Resources + Controllers Overview

Kubernetes Resources and Controllers Overview

This section provides background on the Kubernetes Resource model. This information is also available at the kubernetes.io docs site.

For more information on Kubernetes Resources see: kubernetes.io Concepts.

Resources

Instances of Kubernetes objects (e.g. Deployment, Services, Namespaces, etc) are called Resources.

Resources which run containers are referred to as Workloads.

Examples of Workloads:

Users work with Resource APIs by declaring them in files which are then Applied to a Kubernetes cluster. These declarative files are called Resource Config.

Resource Config is Applied (declarative Create/Update/Delete) to a Kubernetes cluster using tools such as Kubectl, and then actuated by a Controller.

Resources are uniquely identified:

  • apiVersion (API Type Group and Version)
  • kind (API Type Name)
  • metadata.namespace (Instance namespace)
  • metadata.name (Instance name)

Resources Structure

Resources have the following components.

TypeMeta: Resource Type apiVersion and kind.

ObjectMeta: Resource name and namespace + other metadata (labels, annotations, etc).

Spec: the desired state of the Resource - intended state the user provides to the cluster.

Status: the observed state of the object - recorded state the cluster provides to the user.

Resource Config written by the user omits the Status field.

Example Deployment Resource Config

apiVersion: apps/v1
kind: Deployment
metadata:
  name: nginx-deployment
  labels:
    app: nginx
spec:
  replicas: 3
  selector:
    matchLabels:
      app: nginx
  template:
    metadata:
      labels:
        app: nginx
    spec:
      containers:
      - name: nginx
        image: nginx:1.15.4

Controllers

Controllers actuate Kubernetes APIs. They observe the state of the system and look for changes either to desired state of Resources (create, update, delete) or the system (Pod or Node dies).

Controllers then make changes to the cluster to fulfill the intent specified by the user (e.g. in Resource Config) or automation (e.g. changes from Autoscalers).

Example: After a user creates a Deployment, the Deployment Controller will see that the Deployment exists and verify that the corresponding ReplicaSet it expects to find exists. The Controller will see that the ReplicaSet does not exist and will create one.

Controller Structure

Reconcile

Controllers actuate Resources by reading the Resource they are Reconciling + related Resources, such as those that they create and delete.

Controllers do not Reconcile events, rather they Reconcile the expected cluster state to the observed cluster state at the time Reconcile is run.

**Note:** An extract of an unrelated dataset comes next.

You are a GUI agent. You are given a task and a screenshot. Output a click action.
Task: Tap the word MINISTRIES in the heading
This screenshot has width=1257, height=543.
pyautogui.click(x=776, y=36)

  1. Deployment Controller creates/deletes ReplicaSets
  2. ReplicaSet Controller creates/deletes Pods
  3. Scheduler (Controller) writes Nodes to Pods
  4. Node (Controller) runs Containers specified in Pods on the Node

Watch

Controllers actuate Resources after they are written by Watching Resource Types, and then triggering Reconciles from Events. After a Resource is created/updated/deleted, Controllers Watching the Resource Type will receive a notification that the Resource has been changed, and they will read the state of the system to see what has changed (instead of relying on the Event for this information).

  • Deployment Controller watches Deployments + ReplicaSets (+ Pods)
  • ReplicaSet Controller watches ReplicaSets + Pods
  • Scheduler (Controller) watches Pods
  • Node (Controller) watches Pods (+ Secrets + ConfigMaps)

Overview of Kubernetes Resource APIs

Pods

Containers are run in Pods which are scheduled to run on Nodes (i.e. worker machines) in a cluster.

Pods run a single replica of an Application and provide:

  • Compute Resources (cpu, memory, disk)
  • Environment Variables
  • Readiness and Health Checking
  • Network (IP address shared by containers in the Pod)
  • Mounting Shared Configuration and Secrets
  • Mounting Storage Volumes
  • Initialization

Workloads

Pods are typically managed by higher level abstractions that handle concerns such as replication, identity, persistent storage, custom scheduling, rolling updates, etc.

The most common out-of-the-box Workload APIs (manage Pods) are:

  • Deployments (Stateless Applications)
    • replication + rollouts
  • StatefulSets (Stateful Applications)
    • replication + rollouts + persistent storage + identity
  • Jobs (Batch Work)
    • run to completion
  • CronJobs (Scheduled Batch Work)
    • scheduled run to completion
  • DaemonSets (Per-Machine)
    • per-Node scheduling

Service Discovery and Load Balancing

Service discovery and Load Balancing may be managed by a Service object. Services provide a single virtual IP address and dns name load balanced to a collection of Pods matching Labels.

Configuration and Secrets

Shared Configuration and Secret data may be provided by ConfigMaps and Secrets. This allows Environment Variables, Command Line Arguments and Files to be loosely injected into the Pods and Containers that consume them.